You can substitute anything you want for any part of this meter! This is just a case of me using what I had handy at the time and trying to solve some problems with previous meters.

The important points are these:

A loose front bearing. A ball bearing is overkill. The needles on my meters vibrate the whole time I'm winding. If the needle isn't vibrating then you've got a problem.

A strong motor hook that won't straighten out.

Reinforcement where the torque wire goes into the bearing. Without this the torque wire will get repeatedly bent at this point and eventually break.

A foolproof, unbreakable rear connection.

I like long meters with big dials because I can have small graduations on my dial and get really accurate readings. On my smaller meter I can interpolate readings into the thousandths of an inch-ounce. The longer wire also gets less stress at full scale readings and is less likely to develop a permanent deformation.

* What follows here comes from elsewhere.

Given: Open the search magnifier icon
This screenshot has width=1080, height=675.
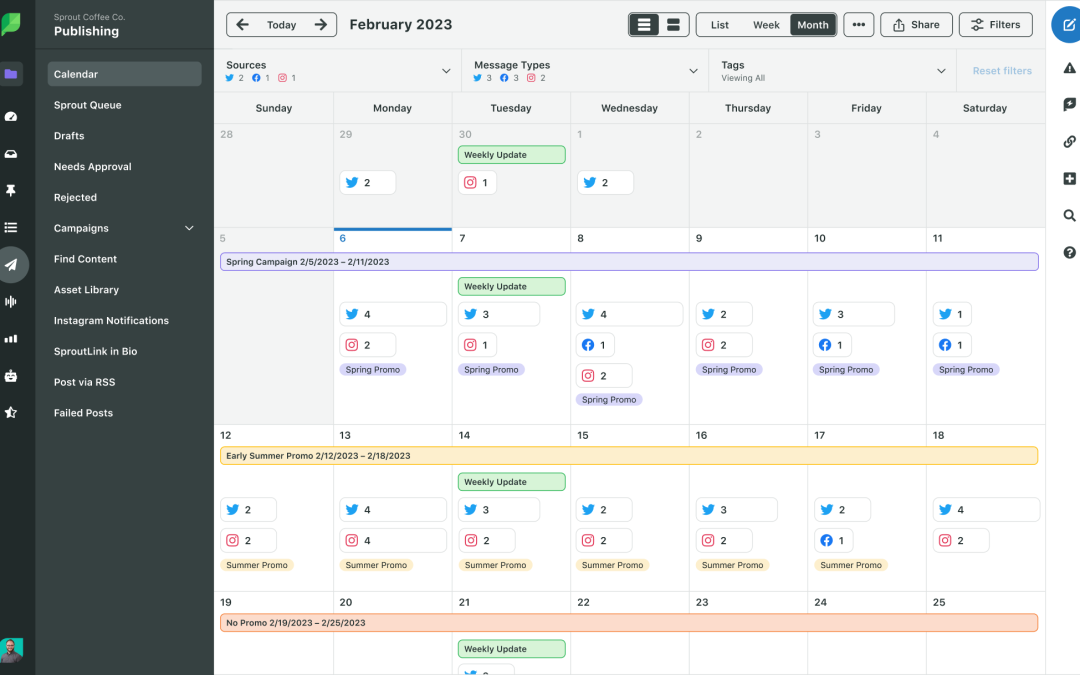Looking at the screenshot, I should pyautogui.click(x=1069, y=216).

Yes, I use the online wire size calculators but I also test a finished meter and design a dial face that reflects the test values instead of the theoretical values.

Which brings up my last rant for right now which is about commercial meters and arbitrary dial face markings. If you're going to use the same meter for your whole life, and you never feel the need to compare your flying results or your winding technique with anyone else, then it's perfectly okay to have a meter that goes from 0 to 10 (or whatever) with no indication of what the units mean. But if someone tells me that they wind to 3.5 on a Johnboy #2 meter then I have no idea what that means. If I were to have a Johnboy #2 meter and if I were lucky enough that it was made exactly like the other person's then 3.5 might mean something.

But if another flier tells me that they launched their F1L on .17 in-oz of torque then I know exactly what they're talking about.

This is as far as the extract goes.